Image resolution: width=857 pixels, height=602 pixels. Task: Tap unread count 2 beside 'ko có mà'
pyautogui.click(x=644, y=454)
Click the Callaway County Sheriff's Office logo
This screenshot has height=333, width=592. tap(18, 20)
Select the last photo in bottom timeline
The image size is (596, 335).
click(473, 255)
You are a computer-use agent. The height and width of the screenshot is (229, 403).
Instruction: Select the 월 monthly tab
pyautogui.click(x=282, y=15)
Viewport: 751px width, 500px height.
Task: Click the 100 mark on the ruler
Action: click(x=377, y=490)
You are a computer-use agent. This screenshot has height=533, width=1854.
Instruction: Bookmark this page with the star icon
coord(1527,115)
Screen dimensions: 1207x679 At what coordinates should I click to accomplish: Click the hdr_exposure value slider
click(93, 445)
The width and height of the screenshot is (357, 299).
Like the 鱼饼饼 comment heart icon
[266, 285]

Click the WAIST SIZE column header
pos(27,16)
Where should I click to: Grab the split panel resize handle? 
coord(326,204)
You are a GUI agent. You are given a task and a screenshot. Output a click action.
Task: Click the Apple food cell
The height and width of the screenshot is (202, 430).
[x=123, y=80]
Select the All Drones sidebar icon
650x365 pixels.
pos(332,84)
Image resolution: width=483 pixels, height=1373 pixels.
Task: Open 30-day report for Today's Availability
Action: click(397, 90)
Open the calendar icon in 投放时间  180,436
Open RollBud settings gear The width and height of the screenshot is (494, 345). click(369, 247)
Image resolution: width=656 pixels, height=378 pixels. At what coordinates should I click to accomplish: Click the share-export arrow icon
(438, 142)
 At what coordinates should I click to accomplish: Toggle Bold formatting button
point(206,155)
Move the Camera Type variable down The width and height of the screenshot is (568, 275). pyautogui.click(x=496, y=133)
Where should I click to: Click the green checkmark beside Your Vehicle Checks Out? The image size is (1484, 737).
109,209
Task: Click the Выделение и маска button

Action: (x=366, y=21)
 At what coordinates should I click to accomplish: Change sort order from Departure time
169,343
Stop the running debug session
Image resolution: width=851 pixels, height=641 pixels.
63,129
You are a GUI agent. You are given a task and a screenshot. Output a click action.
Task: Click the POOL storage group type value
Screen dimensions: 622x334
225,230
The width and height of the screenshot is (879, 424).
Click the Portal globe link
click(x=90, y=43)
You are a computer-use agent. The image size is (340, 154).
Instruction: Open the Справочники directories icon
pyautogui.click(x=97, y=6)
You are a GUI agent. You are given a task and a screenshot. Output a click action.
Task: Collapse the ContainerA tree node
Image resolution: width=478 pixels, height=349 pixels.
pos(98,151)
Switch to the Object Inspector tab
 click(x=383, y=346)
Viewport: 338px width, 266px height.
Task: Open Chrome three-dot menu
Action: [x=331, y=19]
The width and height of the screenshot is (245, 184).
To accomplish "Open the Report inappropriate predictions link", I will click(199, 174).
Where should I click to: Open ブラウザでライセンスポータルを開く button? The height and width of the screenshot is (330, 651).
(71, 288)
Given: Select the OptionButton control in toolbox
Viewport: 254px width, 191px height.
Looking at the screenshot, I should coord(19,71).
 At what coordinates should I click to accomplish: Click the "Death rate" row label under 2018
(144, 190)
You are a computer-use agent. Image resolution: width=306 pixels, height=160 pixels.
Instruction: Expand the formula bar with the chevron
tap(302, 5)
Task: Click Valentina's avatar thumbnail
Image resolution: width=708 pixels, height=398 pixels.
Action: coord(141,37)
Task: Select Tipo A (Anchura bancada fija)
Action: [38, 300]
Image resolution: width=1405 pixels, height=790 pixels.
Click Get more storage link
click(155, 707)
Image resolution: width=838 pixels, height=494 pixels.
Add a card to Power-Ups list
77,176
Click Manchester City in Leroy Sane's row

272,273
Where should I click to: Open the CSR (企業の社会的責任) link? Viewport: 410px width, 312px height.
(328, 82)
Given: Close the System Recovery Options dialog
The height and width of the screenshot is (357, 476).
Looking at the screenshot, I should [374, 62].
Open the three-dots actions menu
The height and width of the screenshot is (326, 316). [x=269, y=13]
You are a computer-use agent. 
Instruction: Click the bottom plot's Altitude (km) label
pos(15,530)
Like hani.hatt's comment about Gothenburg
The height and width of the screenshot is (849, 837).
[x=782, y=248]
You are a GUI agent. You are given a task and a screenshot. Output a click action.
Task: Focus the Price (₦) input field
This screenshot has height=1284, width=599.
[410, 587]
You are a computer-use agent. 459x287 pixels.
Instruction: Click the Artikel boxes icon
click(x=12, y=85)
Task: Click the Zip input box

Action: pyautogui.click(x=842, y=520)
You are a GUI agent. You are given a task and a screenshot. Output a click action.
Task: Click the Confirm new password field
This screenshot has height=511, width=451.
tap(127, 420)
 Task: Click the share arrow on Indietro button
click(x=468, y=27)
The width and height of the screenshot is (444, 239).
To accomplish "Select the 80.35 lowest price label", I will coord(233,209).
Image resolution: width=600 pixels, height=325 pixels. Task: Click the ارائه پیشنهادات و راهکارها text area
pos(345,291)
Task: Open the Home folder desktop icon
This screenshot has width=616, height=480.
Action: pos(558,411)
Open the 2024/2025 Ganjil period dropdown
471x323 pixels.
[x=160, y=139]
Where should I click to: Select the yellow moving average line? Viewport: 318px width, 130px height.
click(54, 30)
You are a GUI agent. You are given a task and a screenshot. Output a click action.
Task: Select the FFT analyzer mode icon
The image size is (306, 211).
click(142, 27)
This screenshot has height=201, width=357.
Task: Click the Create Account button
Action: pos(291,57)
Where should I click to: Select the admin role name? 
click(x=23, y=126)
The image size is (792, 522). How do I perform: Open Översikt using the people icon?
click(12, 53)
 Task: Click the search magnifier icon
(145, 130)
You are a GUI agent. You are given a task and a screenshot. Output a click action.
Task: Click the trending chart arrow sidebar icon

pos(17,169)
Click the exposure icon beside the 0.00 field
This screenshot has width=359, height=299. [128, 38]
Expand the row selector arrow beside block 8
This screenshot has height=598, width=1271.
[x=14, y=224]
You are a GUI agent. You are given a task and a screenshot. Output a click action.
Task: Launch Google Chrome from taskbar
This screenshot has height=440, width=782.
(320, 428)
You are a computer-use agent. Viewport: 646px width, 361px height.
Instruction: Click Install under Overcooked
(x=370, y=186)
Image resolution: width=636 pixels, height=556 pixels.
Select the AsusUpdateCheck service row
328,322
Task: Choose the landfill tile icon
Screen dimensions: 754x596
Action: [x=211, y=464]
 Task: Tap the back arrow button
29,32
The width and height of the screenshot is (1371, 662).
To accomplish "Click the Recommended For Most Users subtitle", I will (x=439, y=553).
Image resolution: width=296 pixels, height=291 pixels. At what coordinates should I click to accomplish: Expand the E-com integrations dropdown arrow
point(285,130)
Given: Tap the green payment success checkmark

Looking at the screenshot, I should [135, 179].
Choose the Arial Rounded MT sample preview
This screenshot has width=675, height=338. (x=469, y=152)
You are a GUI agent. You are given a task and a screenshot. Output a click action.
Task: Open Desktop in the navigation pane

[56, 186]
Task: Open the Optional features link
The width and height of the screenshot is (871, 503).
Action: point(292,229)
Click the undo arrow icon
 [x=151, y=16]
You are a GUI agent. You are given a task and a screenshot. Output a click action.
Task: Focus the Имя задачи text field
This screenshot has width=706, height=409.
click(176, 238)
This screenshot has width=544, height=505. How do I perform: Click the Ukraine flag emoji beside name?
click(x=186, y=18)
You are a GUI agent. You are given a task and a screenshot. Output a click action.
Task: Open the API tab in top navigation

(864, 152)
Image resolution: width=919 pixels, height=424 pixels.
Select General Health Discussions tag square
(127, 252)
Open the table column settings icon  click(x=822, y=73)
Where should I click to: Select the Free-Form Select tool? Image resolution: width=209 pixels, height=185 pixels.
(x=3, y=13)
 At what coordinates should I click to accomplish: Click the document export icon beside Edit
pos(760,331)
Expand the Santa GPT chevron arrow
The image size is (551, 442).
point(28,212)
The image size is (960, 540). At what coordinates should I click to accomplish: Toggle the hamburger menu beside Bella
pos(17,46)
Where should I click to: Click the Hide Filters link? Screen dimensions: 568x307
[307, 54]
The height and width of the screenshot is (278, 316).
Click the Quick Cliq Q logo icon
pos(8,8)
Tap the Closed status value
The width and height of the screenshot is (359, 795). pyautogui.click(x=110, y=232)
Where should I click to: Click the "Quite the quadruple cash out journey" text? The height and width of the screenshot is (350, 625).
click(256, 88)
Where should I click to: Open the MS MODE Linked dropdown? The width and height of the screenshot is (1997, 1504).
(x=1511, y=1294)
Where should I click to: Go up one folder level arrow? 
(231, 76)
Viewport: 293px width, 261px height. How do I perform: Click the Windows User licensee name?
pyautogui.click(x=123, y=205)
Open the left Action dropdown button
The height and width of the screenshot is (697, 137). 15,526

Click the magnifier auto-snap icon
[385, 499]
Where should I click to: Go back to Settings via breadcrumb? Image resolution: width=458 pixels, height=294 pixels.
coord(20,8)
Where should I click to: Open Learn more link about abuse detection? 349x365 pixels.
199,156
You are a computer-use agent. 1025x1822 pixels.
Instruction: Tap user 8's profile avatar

===

- _WORK REQUIRED_
A bare number is the expected answer: the tally of lines in the records above holding "avatar".

- _ANSWER_
2